有一位老兄,大我二十多岁,是同事,亦是老友。他最忙碌的时候,不仅兼任学校总务主任和教务主任的职务,还兼管校团委,更有甚者,传说他还兼过妇会主任。最后一职,大约戏谑的成分较多。他给自己写过一个自传,说自己曾“领数职”,可见大家所言不虚。

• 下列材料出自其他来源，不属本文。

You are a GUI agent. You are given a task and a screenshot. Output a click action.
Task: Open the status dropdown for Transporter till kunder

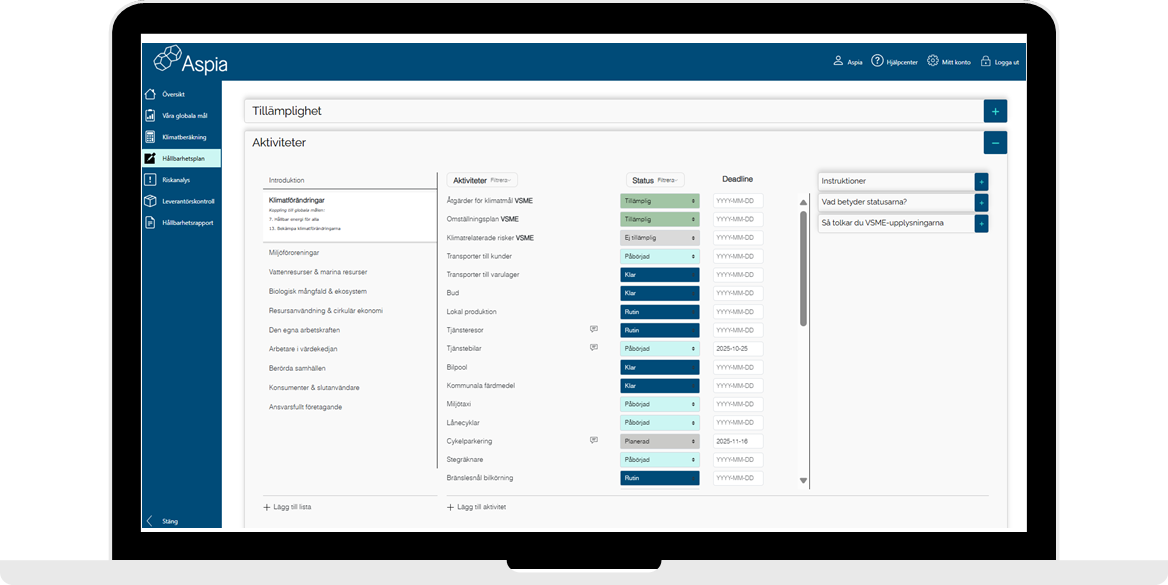(659, 256)
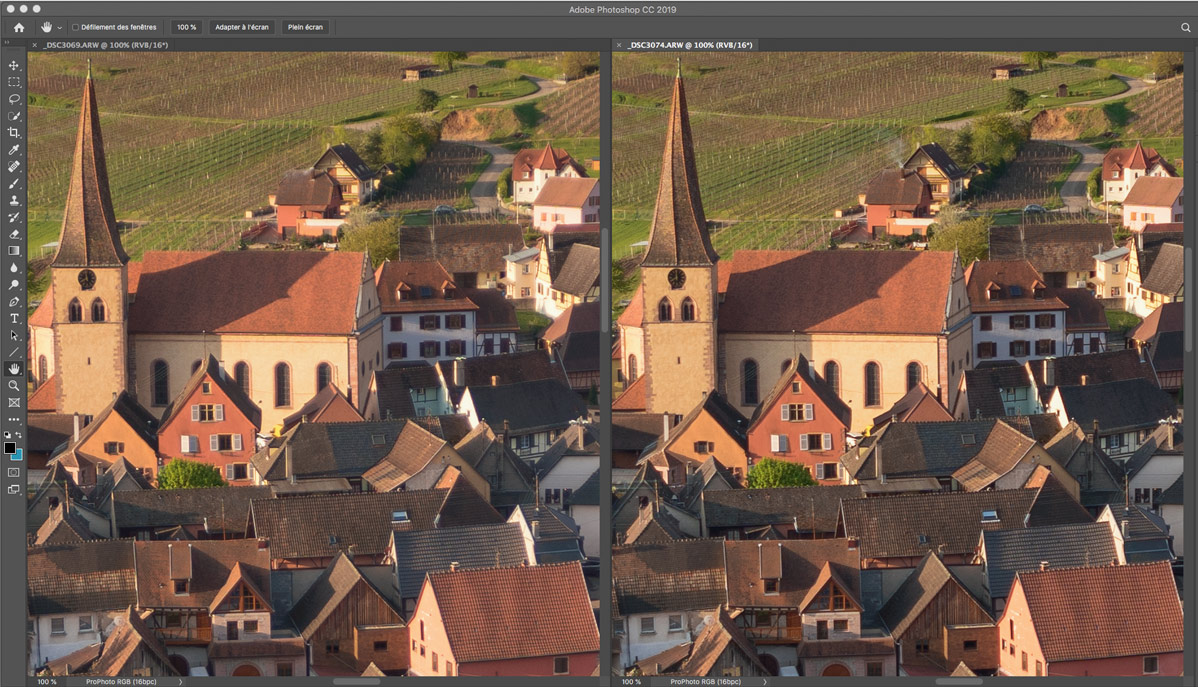Open the Hand tool preset dropdown
This screenshot has height=687, width=1198.
click(x=59, y=27)
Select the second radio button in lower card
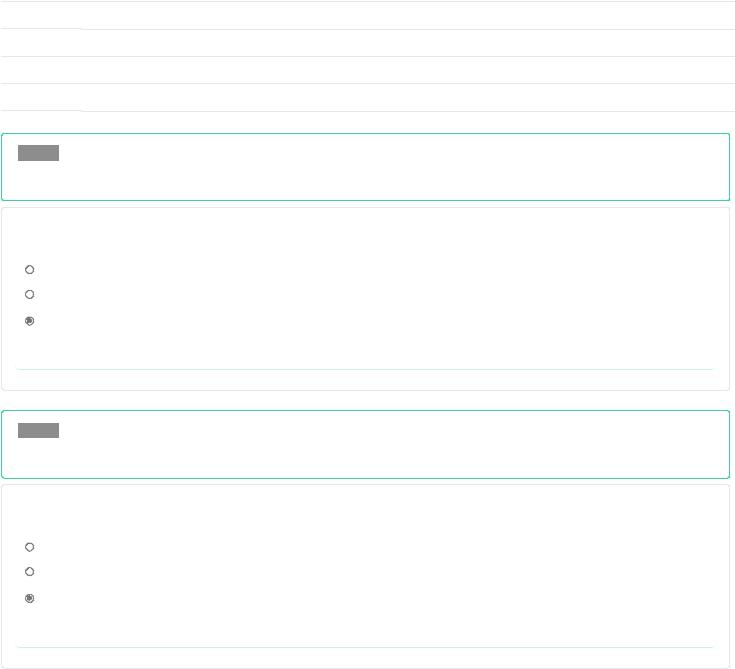The image size is (735, 669). point(30,571)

我来这所学校的时候,他只负责总务这一块,说是个“官”,跑里跑外,也没个架子,玻璃坏了他去换,下水道堵了他去通,有人跟他开玩笑,他也有说有笑地回应,便觉他是个不错的人。于是,主动接近,与他成为忘年交。不仅是我,大家也都爱他敬他。这位老兄退休后,小区一应红事白事,都交给他打理,老的少的,都信他靠他。
老兄有一轶事,说有一年放假,他在台上讲话,嘱咐这嘱咐那,讲了好半天。或许讲的时间有些长了,学生开始不耐烦,于是他便说,同学们,最后我再讲一个字:家走(冀中方言,回家的意思)。这是一个字吗?!台下学生顿时哗然,随即笑声一片。后来,他的“一个字,家走”遂成为段子,但老兄人品好,讲段子的人,是作为老兄的一段风雅来说的。

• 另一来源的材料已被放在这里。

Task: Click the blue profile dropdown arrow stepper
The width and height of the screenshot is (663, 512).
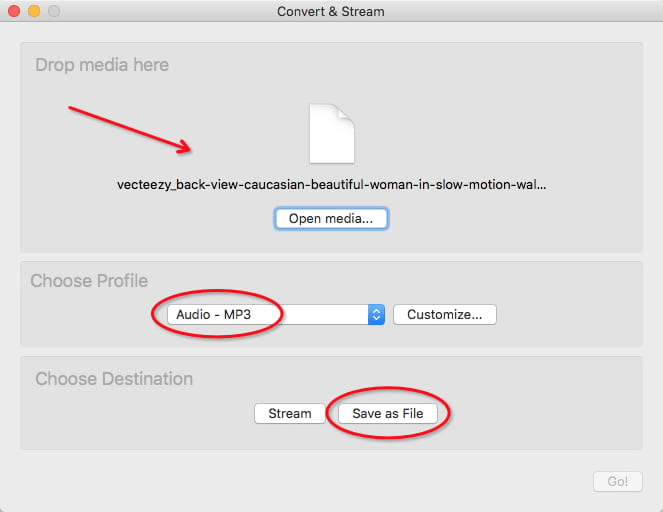Action: (x=376, y=314)
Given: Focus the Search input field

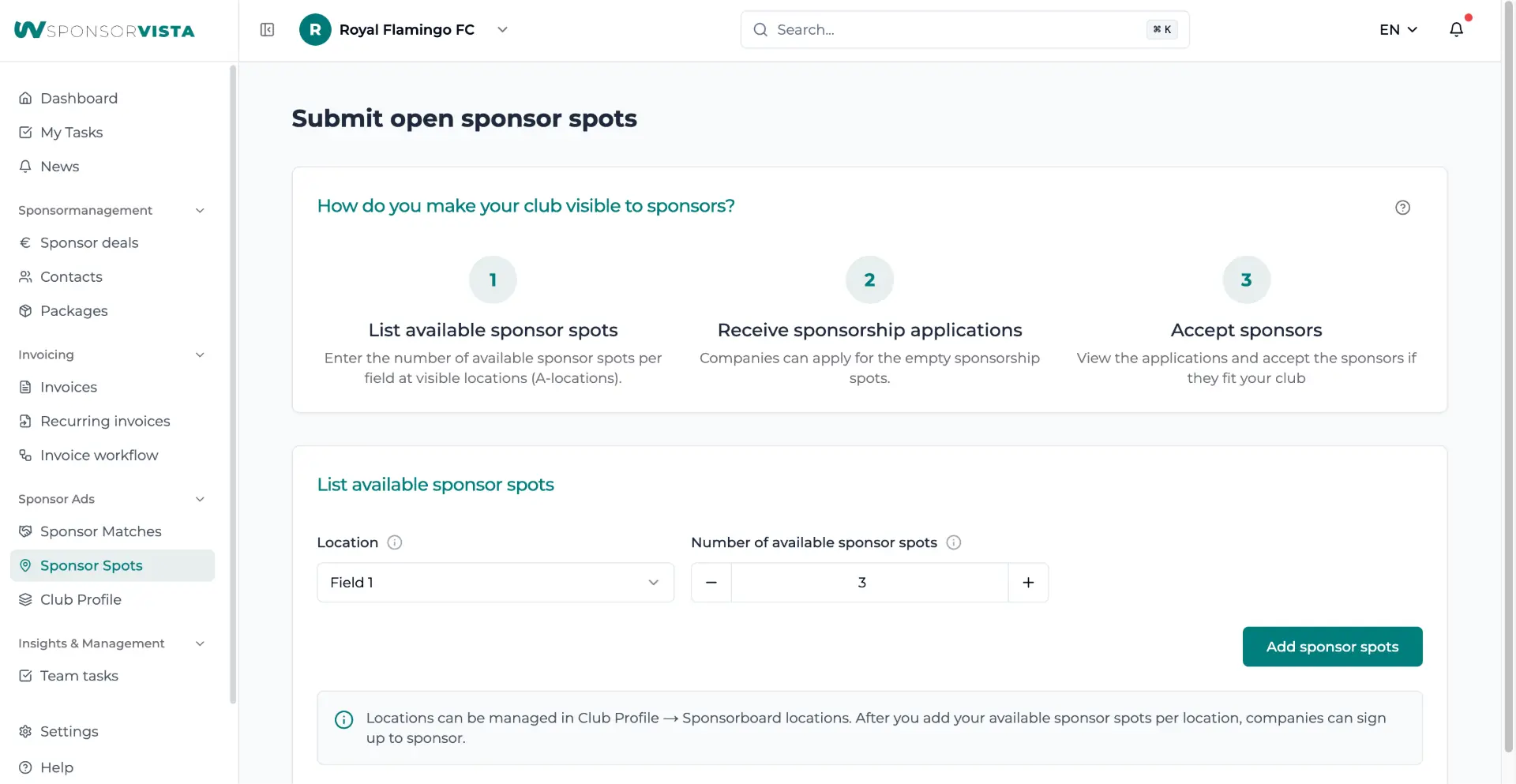Looking at the screenshot, I should pyautogui.click(x=955, y=29).
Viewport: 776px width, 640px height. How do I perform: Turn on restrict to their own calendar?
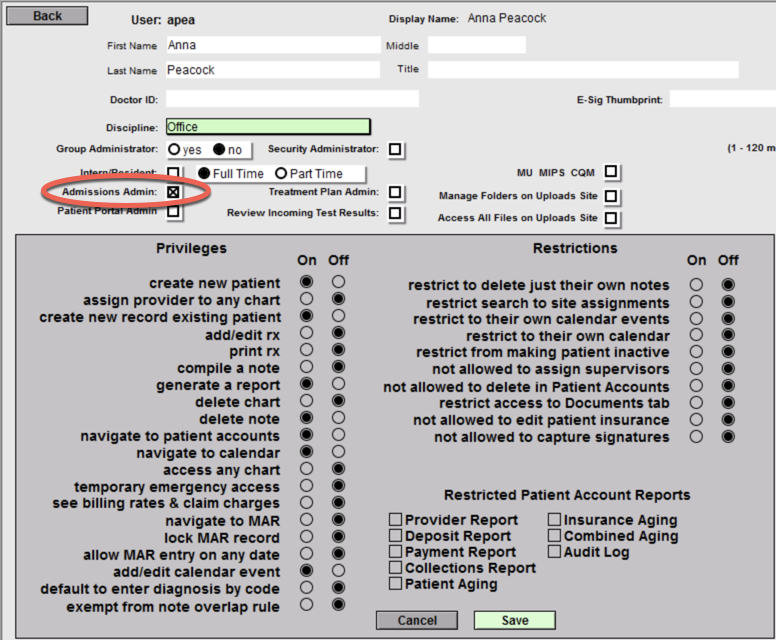pyautogui.click(x=696, y=335)
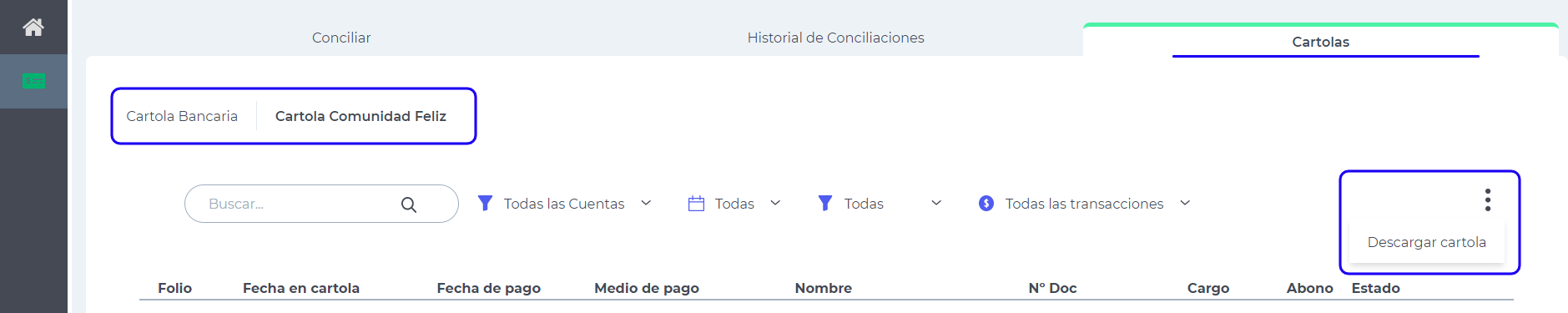Open the home icon in sidebar

click(x=33, y=28)
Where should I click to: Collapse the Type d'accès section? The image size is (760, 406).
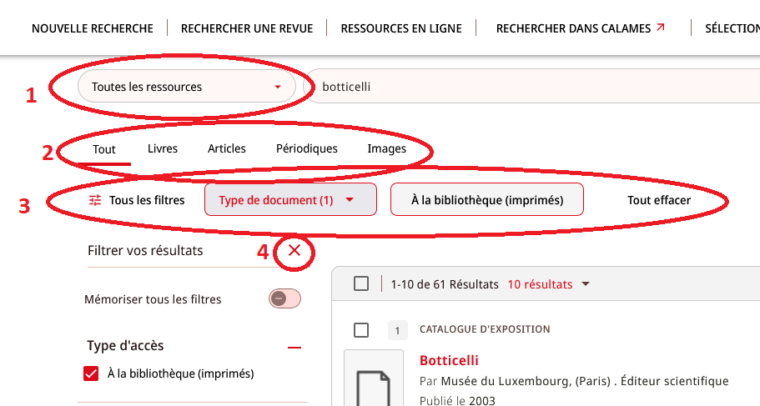pyautogui.click(x=294, y=347)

人之风雅,不是谁都可以有的。风雅是附着在优秀人物身上的一段佳话,一种趣味,一个标志。就像谈王羲之书法必然要谈谈兰亭的曲水流觞;就像谈苏轼的交往,避不开他与弟弟苏辙、黄庭坚、秦观、米芾等中华文化史上一干名人,在驸马都尉王诜府中西园雅集。风雅因人而传,人亦因风雅而传,便愈加妙趣横生,味道隽永。
读《世说新语·任诞》篇,“王孝伯言:‘名士不必须奇才,但使常得无事,痛饮酒,熟读《离骚》,便可称名士’”,常想起一个人的风雅来,那便是叼着烟斗的闻一多。据说,他在西南联大教书,穿着深色长衫走进教室,并不马上开讲,总慢条斯理地掏出纸烟匣点上一支,吐出长长的烟雾后,用极舒缓极抒情的声调,吟出本堂课的开场白:痛饮酒——,熟读《离骚》——,方得为真名士——,然后,才开始当天的课程。

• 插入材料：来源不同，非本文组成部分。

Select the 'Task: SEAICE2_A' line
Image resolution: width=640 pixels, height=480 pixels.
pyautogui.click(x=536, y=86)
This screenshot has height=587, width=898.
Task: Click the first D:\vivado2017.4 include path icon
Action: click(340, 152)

换一个其他抽烟的人可以吗?不可以!闻一多是民主战士的闻一多,是做过《最后一次演讲》的闻一多,是被毛泽东在《别了,司徒雷登》一文中赞誉的“拍案而起,横眉怒对国民党的手枪,宁可倒下去,不愿屈服,表现了我们民族英雄气概”的闻一多。一个人,有此风骨,方能有此风雅。
北宋赵抃也是个例子。赵抃曾两次入蜀做官,据说,这位仁兄赴任,只匹马入蜀,以“一琴一鹤”相随。这一段风雅佳话,如何得以流传呢?《宋史·赵抃传》记载,赵抃在蜀,“父老喜相慰”“奸吏竦服”“蜀民大悦”“蜀郡晏然”,这位老兄在蜀地为政清简,深得百姓爱戴,如此风雅怎能不被口口传颂。不仅在民间,沈括的《梦溪笔谈》有载,“赵阅道(赵抃)为成都转运史,出行部内,唯携一琴一鹤,坐则看鹤鼓琴”。就连当朝皇帝宋神宗也感叹,“闻卿匹马入蜀,以一琴一鹤自随;为政简易,亦称是乎!”甚至到了明朝,明孝宗朱祐樘居然还深情地为赵抃的“一琴一鹤”佳话写下了一副对联:“琴声寒日月,永留清白在人间;鹤唳彻遥天,常使丹心通帝座。”一个人,能为人君欣赏,亦能为百姓拥戴,发生在他身上的所有趣事,也便容易演绎为一段段风雅传说。
最后,我要说说我们的海瑞大人。《明史海瑞传》说他代理南平县教谕的时候,御史到他所在的学宫视察,下属官吏纷纷伏地拜谒,只有海瑞站着,以长揖的方式,向御史行礼。当时,他还说了一句话,“台谒当以属礼,此堂,师长教士地,不当屈”。大意是说,若在御史台拜见您,当行部属礼仪,但这是学堂,是老师教育学生的地方,不应屈身行礼。是不是可以这样理解:御史,长官也;学堂,圣地也;一个教学生成长的地方,是不能随便跪谁的。或者,换一个意思表达,学堂不该是教人跪的地方。
无论海瑞后来在明朝历史上如何轰轰烈烈,他解褐为官初入社会的这一段,竟是如此触动我的内心。也许,在别人看来平淡无奇,但我以为,这初心,也是海瑞大人可以传颂千古的风雅。